BEGIN Exercise material

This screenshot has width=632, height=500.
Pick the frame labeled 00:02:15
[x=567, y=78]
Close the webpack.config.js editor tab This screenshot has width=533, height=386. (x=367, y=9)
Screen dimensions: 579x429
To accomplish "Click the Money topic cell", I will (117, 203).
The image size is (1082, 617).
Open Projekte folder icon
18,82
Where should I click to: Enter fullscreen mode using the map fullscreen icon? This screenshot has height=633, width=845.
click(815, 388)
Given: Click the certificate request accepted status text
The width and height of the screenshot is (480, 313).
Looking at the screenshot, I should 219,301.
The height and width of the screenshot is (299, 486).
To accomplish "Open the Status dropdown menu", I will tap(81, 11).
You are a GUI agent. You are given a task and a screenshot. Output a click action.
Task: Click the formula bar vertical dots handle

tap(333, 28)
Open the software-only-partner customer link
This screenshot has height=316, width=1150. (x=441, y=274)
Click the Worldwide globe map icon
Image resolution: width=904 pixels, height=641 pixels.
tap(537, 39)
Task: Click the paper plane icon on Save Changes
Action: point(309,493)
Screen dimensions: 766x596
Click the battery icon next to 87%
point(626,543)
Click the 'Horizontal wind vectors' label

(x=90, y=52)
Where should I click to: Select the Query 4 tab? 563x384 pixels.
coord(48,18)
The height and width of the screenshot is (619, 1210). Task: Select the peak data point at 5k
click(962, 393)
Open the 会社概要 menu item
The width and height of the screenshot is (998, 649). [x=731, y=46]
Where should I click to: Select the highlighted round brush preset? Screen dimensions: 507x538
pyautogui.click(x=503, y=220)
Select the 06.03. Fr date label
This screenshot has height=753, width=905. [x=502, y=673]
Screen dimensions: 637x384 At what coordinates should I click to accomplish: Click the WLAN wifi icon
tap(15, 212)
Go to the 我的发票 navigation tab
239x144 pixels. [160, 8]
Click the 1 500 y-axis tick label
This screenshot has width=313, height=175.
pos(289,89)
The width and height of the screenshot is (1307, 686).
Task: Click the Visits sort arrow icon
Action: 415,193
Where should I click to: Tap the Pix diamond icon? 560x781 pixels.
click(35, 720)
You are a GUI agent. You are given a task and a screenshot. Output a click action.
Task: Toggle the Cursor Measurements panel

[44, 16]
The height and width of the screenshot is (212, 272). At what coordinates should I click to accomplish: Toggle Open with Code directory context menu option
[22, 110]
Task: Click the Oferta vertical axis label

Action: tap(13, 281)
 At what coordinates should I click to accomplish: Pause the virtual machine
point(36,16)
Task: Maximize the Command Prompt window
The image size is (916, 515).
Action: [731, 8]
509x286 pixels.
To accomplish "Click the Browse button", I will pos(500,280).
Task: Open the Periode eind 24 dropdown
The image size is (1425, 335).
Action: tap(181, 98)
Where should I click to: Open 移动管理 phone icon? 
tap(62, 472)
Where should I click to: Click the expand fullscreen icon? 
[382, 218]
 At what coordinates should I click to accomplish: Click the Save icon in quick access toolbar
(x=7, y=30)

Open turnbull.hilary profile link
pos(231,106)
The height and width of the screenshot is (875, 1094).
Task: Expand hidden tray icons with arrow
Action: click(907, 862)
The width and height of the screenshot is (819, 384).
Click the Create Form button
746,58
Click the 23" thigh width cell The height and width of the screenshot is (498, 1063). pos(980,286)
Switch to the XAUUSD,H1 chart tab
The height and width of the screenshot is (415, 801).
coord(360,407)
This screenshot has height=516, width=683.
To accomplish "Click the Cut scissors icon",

END Exercise material

= Requirement =
Copy out each line of the records that holds the string "will".

= Solved problem =
To accomplish "Click the Money topic cell", I will (117, 203).
To accomplish "Open the Status dropdown menu", I will tap(81, 11).
To accomplish "Click the Browse button", I will pos(500,280).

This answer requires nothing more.